**EXTRACT PROVIDED**
^^^^^^^^

Slashdot Mirror


Building a Budget Storage Server

An anonymous reader noted an article running over at Firingsquad talking about building a budget storage server. Talks about cooling, power, RAID, expandability, etc. Good overview type article, with practical application.

9 of 433 comments (clear)

  1. Did I miss something ? by tmark · · Score: 4, Insightful

    In an article about building your own storage server, why are they spending so much time talking about irrelevant things like *video card's 3-d performance* (128 MB in a storage server ??), mouse and keyboard choice, and yet fail to even so much as mention (as far as I could tell) OS choice or software ?

    1. Re:Did I miss something ? by kiwimate · · Score: 5, Insightful
      In an article about building your own storage server, why are they spending so much time talking about irrelevant things like *video card's 3-d performance* (128 MB in a storage server ??), mouse and keyboard choice, and yet fail to even so much as mention (as far as I could tell) OS choice or software ?

      Look at the banner on the pages -- "Home of the Hardcore Gamer". It's because they're gamers and know everything about tuning a system for games, but don't know the first thing about building a server. What they've ended up with is a mish-mash that won't serve any particular purpose well, except possibly as a rather decent PC for a secretary (except no secretary would want something that big at her desk).

      As one reads through the article, what leaps out is that they're most comfortable when debating relative merits of 3D video cards and building uber-fancy custom machines designed for gaming excellence. Good for them, but this is far removed from building a server.

      It's got a terabyte of utterly unsafe storage. No RAID, no nothing.

      It's got a video card which is overkill for a server but which they disdain as a low-end 3D graphics card.

      They've got one hard drive for the system and everything else as data, so they're not building a "high performance" system or else they'd have a separate drive for paging.

      They haven't discussed the types of files they'll be storing at all -- will they be tiny text files, medium sized spreadsheets and documents, or massively large presentations and CAD files? This affects how you configure your system.

      Their approach to planning for hardware failure is "we bought the better quality stuff so we don't have to worry so much about MTBF". No need for RAID or redundant power supplies. (Although oddly enough they've chucked in two NICs.)

      Did I mention no RAID? Yet they've bought a 3D graphics card (overkill), a nice mouse (in case they want to do graphics editing or perform fast wrist actions on their storage server), a wireless keyboard, and a fun little LED display to tell them how fast the CPU fan is spinning.

      Look at how they're future-proofing the system, by the way. They anticipate going through 2 TB of data every year. So every six months they're going to pull out the existing 1 TB of storage, plop into an external array, and put in a new set of disks. I wonder how long this system is supposed to last...

^^^^^^^^

**PROMPT A**
Can you copy the records word for word, starting at the line that contains "node with id=62422" and ending at the line that contains "pos(522,1116)", with both of those lines included?
**PROMPT B**
Could you continue the Slashdot discussion of the budget storage server article from the point where it stops?
The text and the records don't come from the same source.

^^^^^^^^

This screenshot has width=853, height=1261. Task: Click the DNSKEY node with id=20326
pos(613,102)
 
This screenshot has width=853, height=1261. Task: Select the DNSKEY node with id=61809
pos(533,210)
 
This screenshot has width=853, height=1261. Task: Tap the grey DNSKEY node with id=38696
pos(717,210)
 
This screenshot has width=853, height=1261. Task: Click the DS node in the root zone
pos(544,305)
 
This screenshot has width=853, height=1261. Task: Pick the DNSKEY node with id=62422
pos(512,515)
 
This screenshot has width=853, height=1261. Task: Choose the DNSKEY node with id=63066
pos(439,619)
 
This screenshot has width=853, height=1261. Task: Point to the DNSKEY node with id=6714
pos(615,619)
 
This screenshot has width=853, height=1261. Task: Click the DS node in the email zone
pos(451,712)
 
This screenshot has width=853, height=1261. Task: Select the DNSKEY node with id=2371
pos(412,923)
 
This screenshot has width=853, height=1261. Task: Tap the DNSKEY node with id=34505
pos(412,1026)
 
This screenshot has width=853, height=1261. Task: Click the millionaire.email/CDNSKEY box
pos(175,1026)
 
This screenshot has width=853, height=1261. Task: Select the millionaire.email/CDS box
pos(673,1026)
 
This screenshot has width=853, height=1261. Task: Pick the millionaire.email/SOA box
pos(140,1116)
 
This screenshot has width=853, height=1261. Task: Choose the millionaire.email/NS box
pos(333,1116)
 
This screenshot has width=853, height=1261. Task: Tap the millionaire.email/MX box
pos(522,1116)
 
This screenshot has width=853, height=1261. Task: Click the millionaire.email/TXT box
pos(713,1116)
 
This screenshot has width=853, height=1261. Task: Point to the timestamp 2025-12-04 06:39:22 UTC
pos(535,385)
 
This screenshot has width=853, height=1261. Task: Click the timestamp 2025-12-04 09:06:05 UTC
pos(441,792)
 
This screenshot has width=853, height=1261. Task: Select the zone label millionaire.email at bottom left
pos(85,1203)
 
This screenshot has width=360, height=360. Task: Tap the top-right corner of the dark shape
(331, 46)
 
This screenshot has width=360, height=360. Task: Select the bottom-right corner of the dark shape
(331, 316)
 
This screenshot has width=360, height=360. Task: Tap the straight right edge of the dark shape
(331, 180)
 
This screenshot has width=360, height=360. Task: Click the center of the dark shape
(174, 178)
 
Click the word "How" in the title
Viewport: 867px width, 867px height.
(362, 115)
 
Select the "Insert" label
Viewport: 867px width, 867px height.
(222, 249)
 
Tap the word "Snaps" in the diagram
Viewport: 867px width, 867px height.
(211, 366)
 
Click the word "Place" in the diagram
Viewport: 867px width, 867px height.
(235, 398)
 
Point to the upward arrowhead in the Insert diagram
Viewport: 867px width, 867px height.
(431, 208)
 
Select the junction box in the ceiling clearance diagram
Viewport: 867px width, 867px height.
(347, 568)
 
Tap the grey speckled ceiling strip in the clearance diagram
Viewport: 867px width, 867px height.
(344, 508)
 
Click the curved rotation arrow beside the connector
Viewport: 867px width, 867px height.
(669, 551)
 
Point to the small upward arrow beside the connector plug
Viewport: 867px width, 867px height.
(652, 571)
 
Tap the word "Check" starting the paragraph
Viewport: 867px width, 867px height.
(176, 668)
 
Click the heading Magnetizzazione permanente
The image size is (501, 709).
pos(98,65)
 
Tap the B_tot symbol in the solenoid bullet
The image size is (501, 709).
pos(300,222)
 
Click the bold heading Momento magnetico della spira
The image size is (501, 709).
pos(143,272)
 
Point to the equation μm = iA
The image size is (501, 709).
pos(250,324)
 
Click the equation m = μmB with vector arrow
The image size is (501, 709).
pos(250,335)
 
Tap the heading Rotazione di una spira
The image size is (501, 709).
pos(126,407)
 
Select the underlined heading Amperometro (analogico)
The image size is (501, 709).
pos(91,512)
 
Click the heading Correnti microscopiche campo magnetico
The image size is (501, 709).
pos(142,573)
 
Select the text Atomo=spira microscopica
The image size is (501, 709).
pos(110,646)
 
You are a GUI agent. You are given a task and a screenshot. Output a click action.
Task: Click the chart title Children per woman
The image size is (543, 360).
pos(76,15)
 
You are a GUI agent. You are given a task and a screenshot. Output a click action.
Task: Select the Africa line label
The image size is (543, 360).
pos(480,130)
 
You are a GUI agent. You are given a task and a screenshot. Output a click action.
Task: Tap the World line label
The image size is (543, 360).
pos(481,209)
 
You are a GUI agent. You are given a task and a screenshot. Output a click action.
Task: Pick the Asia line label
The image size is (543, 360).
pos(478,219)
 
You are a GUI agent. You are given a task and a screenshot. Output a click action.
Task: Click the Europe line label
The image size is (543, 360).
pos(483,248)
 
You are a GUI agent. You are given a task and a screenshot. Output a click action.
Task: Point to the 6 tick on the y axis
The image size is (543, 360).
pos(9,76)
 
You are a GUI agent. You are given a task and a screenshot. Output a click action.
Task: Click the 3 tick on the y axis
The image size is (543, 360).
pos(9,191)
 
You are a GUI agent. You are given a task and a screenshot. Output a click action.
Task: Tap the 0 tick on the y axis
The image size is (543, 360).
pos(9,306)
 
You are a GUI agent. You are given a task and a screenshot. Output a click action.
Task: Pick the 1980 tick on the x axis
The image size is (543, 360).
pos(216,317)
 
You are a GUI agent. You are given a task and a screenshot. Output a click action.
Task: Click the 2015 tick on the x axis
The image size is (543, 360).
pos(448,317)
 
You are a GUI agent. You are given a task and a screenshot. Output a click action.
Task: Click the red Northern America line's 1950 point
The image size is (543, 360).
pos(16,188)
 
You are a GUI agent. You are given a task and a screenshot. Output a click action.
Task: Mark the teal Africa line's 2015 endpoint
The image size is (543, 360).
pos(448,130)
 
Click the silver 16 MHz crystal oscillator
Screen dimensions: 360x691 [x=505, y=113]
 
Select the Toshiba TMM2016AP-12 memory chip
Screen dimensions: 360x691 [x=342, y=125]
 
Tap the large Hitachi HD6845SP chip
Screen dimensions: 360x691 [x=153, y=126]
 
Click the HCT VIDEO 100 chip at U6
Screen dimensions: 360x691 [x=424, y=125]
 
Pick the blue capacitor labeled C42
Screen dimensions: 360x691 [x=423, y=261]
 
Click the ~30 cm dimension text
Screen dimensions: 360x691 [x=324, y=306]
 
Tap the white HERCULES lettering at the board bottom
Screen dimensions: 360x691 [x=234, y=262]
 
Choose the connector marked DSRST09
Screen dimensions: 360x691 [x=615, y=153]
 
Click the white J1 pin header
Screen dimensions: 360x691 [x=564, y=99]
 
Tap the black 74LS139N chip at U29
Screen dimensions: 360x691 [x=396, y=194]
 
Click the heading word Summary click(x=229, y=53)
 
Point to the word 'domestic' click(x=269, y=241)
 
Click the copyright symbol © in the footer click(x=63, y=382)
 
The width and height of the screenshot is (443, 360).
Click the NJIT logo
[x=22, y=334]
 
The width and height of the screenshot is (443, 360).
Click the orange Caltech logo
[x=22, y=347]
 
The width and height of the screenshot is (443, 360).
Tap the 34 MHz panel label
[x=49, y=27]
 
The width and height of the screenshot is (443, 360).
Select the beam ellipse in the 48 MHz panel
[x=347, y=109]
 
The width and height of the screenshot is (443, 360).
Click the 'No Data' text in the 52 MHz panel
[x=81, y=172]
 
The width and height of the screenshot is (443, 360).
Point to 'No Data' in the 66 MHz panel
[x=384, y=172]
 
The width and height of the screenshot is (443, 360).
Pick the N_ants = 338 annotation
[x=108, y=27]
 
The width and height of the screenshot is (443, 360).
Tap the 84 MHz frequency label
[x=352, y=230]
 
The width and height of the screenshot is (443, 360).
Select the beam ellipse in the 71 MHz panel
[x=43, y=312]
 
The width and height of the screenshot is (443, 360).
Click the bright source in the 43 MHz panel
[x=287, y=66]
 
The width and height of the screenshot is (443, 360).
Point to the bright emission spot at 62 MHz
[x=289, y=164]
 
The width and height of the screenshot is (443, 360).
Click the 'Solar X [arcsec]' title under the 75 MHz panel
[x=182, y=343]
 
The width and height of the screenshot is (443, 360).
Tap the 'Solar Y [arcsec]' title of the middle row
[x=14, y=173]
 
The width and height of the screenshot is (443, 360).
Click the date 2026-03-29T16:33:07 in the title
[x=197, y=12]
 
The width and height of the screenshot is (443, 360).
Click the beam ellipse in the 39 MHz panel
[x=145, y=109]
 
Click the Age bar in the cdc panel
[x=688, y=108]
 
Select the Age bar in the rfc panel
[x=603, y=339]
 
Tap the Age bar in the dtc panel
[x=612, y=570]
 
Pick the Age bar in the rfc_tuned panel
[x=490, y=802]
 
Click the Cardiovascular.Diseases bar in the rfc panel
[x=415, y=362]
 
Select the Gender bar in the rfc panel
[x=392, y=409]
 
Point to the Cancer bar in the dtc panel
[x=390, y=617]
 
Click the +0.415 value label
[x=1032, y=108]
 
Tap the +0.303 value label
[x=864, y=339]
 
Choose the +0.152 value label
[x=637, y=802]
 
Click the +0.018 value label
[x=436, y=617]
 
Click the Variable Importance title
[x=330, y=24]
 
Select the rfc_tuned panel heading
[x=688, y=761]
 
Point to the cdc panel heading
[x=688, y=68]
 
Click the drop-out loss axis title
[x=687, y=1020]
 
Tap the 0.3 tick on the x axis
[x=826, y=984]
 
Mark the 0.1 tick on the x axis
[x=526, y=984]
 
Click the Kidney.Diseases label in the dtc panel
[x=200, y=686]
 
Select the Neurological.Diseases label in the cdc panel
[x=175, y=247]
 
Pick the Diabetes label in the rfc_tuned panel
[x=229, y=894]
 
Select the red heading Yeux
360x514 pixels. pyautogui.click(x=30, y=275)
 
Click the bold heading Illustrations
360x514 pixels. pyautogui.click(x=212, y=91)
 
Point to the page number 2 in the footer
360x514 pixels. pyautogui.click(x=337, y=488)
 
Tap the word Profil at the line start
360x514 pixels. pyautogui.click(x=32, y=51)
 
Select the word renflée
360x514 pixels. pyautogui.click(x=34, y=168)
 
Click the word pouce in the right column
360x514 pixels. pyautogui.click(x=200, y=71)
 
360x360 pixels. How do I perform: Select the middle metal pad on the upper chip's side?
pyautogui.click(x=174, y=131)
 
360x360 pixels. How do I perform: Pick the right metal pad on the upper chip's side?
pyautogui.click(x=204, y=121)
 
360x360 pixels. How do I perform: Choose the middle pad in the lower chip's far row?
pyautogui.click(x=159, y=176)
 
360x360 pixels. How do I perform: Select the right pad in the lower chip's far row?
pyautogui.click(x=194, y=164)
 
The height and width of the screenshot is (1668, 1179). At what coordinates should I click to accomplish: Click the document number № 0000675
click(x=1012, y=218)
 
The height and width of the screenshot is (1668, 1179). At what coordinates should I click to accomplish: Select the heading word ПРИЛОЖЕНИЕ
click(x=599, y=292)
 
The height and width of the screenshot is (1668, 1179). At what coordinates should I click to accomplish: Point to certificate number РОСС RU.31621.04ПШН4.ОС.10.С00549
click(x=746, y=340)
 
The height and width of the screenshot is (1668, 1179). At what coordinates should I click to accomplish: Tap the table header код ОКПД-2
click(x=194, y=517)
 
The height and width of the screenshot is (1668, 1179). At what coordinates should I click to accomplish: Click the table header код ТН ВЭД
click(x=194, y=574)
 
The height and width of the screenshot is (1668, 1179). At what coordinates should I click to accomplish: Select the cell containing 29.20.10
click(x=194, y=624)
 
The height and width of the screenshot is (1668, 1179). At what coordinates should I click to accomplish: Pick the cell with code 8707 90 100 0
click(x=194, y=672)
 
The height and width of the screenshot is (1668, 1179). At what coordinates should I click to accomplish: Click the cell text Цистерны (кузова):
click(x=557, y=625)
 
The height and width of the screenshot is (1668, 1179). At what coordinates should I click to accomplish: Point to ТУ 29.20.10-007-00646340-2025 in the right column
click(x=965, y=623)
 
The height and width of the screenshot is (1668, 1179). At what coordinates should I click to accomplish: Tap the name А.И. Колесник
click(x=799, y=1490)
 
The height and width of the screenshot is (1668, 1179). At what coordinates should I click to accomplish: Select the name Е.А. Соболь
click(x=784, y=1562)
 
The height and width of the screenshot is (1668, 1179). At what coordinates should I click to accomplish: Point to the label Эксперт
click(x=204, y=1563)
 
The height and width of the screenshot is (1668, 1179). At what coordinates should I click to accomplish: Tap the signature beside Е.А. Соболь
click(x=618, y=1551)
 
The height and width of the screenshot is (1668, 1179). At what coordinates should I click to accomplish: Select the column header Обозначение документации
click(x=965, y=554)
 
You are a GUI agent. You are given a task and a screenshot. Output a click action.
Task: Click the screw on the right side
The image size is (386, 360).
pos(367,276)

^^^^^^^^

**ANSWER A**
This screenshot has width=853, height=1261. Task: Pick the DNSKEY node with id=62422
pos(512,515)
 
This screenshot has width=853, height=1261. Task: Choose the DNSKEY node with id=63066
pos(439,619)
 
This screenshot has width=853, height=1261. Task: Point to the DNSKEY node with id=6714
pos(615,619)
 
This screenshot has width=853, height=1261. Task: Click the DS node in the email zone
pos(451,712)
 
This screenshot has width=853, height=1261. Task: Select the DNSKEY node with id=2371
pos(412,923)
 
This screenshot has width=853, height=1261. Task: Tap the DNSKEY node with id=34505
pos(412,1026)
 
This screenshot has width=853, height=1261. Task: Click the millionaire.email/CDNSKEY box
pos(175,1026)
 
This screenshot has width=853, height=1261. Task: Select the millionaire.email/CDS box
pos(673,1026)
 
This screenshot has width=853, height=1261. Task: Pick the millionaire.email/SOA box
pos(140,1116)
 
This screenshot has width=853, height=1261. Task: Choose the millionaire.email/NS box
pos(333,1116)
 
This screenshot has width=853, height=1261. Task: Tap the millionaire.email/MX box
pos(522,1116)

**ANSWER B**
      All in all a very odd system indeed. In fact, a pseudo-server built by gamers with no understanding of how to build a server.

  2. Completely Stupid by Anonymous Coward · · Score: 5, Insightful

    No raid? Going to rely on the drive's MTBF? WTF. A raid controler is like 80$ MAX and one additional drive is like 250 or so. Spend the damn money. While you're at it. Invest in a tape drive. You're data is more valuable than the drives.

  3. he's right... by snooo53 · · Score: 4, Insightful
    While for a large business, $3000 must be dirt cheap.... for the rest of us it is WAY too expensive. I could either build a kick ass entertainment center for $3000 or their "budget" server.... I'll give you one guess to figure out which one I'd choose.

    I've learned to be very skeptical of any of these articles on "budget" this or that, because they rarely are. To me, a budget server means less than $500. How about an article on how to build and configure a home network server for that price?

    --
    The sending of this message pretty much inconveniences everyone involved.
  4. Having looked at it thoroughly.. by mindstrm · · Score: 4, Insightful

    I can't figure out why these guys thinkg a DVDR is a backup solution
    a) Likely to fail
    b) Look how much time, and how many discs it will take to back up 1TB.

    The realistic backup solution for stuff like this is: stuff like this.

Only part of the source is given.